Israeli Voice Index di luglio rivela che la maggior parte degli israeliani non vuole elezioni in questo momento, né per l’impasse del bilancio tra Netanyahu e Gantz né per qualsiasi altra ragione.

Netanyahu sta già puntando il dito contro Gantz, che insiste sul fatto che Netanyahu onori il suo accordo di coalizione con Blu e Bianco e presenti un bilancio pubblico per i prossimi due anni piuttosto che per un anno su cui ora insiste, per ciò che rimane del 2020.

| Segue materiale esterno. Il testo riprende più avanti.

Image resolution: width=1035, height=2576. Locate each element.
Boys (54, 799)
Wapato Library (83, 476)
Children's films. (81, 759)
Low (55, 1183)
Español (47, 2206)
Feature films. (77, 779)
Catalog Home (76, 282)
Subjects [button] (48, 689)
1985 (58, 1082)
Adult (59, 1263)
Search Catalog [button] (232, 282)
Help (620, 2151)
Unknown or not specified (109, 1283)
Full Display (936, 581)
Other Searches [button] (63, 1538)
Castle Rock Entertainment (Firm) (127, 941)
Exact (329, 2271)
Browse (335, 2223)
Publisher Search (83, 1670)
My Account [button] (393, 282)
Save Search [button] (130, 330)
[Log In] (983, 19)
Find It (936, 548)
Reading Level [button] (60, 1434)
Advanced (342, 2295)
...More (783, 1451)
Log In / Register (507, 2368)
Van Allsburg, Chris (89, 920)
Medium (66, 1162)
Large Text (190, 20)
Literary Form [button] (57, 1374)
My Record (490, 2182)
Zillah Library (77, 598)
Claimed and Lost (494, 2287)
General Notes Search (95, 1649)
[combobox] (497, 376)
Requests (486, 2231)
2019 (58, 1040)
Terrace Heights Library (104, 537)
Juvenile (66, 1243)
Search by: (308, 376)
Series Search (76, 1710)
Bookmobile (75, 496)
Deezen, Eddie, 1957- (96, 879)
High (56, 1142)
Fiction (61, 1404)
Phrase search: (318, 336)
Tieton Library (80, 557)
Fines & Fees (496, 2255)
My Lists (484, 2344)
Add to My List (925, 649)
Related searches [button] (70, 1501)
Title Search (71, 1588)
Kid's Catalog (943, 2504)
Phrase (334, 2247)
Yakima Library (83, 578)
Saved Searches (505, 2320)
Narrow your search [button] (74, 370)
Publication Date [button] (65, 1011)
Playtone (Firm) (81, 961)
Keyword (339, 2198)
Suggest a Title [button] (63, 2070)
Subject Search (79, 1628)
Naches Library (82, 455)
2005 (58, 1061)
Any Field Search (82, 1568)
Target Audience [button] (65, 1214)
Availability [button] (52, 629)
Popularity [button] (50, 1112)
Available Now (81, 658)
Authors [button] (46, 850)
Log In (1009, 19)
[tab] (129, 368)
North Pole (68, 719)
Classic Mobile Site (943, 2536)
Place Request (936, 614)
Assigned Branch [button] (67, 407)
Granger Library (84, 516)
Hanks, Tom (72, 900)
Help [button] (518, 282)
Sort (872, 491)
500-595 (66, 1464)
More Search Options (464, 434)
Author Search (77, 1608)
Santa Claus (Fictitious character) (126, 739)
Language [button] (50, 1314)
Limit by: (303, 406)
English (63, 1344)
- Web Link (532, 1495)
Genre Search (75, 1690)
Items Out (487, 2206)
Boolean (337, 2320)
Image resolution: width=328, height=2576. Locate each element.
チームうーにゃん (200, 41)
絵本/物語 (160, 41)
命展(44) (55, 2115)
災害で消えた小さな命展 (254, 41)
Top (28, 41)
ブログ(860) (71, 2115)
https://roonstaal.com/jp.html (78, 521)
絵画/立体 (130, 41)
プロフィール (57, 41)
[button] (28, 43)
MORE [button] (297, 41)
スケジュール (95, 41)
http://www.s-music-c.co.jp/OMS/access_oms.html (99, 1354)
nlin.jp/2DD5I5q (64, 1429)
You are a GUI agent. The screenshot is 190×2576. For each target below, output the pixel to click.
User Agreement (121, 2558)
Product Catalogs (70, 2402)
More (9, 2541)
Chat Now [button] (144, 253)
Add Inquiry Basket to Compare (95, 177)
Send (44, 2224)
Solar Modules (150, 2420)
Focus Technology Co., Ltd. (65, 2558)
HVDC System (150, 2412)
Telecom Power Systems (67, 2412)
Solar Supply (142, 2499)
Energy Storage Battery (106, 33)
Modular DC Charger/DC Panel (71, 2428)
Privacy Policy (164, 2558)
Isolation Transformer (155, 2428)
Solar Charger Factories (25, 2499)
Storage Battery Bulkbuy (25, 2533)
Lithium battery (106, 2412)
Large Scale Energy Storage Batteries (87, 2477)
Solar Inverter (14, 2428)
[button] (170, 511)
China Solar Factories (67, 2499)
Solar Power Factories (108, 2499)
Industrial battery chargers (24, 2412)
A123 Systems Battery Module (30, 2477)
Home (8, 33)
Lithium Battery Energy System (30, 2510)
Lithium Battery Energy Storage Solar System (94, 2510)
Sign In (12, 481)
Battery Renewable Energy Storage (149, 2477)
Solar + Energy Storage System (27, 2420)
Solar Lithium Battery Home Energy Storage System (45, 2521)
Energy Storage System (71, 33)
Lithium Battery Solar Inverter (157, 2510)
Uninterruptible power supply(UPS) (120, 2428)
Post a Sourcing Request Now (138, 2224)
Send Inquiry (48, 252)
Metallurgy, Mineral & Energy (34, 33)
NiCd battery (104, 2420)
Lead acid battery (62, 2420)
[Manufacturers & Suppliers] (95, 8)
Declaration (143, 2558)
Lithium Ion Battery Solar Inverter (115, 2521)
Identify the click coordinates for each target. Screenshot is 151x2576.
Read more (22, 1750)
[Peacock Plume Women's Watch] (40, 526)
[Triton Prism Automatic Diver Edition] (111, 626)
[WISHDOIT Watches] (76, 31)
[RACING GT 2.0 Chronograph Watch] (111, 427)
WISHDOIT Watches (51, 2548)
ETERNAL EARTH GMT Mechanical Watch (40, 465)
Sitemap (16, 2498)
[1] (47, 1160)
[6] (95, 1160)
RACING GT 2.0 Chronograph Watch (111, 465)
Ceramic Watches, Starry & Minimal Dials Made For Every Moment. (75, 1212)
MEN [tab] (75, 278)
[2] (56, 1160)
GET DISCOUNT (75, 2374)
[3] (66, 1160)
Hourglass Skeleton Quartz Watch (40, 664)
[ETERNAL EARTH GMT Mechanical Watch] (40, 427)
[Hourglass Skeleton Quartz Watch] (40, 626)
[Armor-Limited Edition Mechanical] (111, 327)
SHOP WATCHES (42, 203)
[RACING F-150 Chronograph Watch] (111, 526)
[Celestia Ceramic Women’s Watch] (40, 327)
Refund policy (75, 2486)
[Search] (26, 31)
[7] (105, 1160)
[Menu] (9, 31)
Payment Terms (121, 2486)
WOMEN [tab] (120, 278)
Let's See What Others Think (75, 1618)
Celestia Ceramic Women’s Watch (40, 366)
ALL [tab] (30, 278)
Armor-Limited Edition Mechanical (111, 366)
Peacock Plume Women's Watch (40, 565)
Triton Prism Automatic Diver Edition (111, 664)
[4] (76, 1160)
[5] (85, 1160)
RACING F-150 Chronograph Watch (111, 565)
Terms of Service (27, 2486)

Il prossimo futuro non è di buon auspicio per Netanyahu, e non solo per il rifiuto del virus di soddisfare i suoi interessi personali. A novembre, potrebbe non solo perdere le elezioni, ma anche il suo benefattore della Casa Bianca e trovarsi a dover fare i conti con le maggioranze democratiche in entrambe le camere del Congresso degli Stati Uniti. A partire dal 21 gennaio, la sua agenda sarà piena di comparizioni in tribunale per difendersi dalle accuse di corruzione e inevitabilmente contro richieste secondo cui è inadatto a rimanere in carica.

Il virus che ha portato Netanyahu al comando ora sembra far presagire la sua fine politica.

Le opinioni espresse in questo articolo sono dell’autore e non riflettono necessariamente la posizione editoriale di Al Jazeera.

Akiva Eldar è un analista politico israeliano.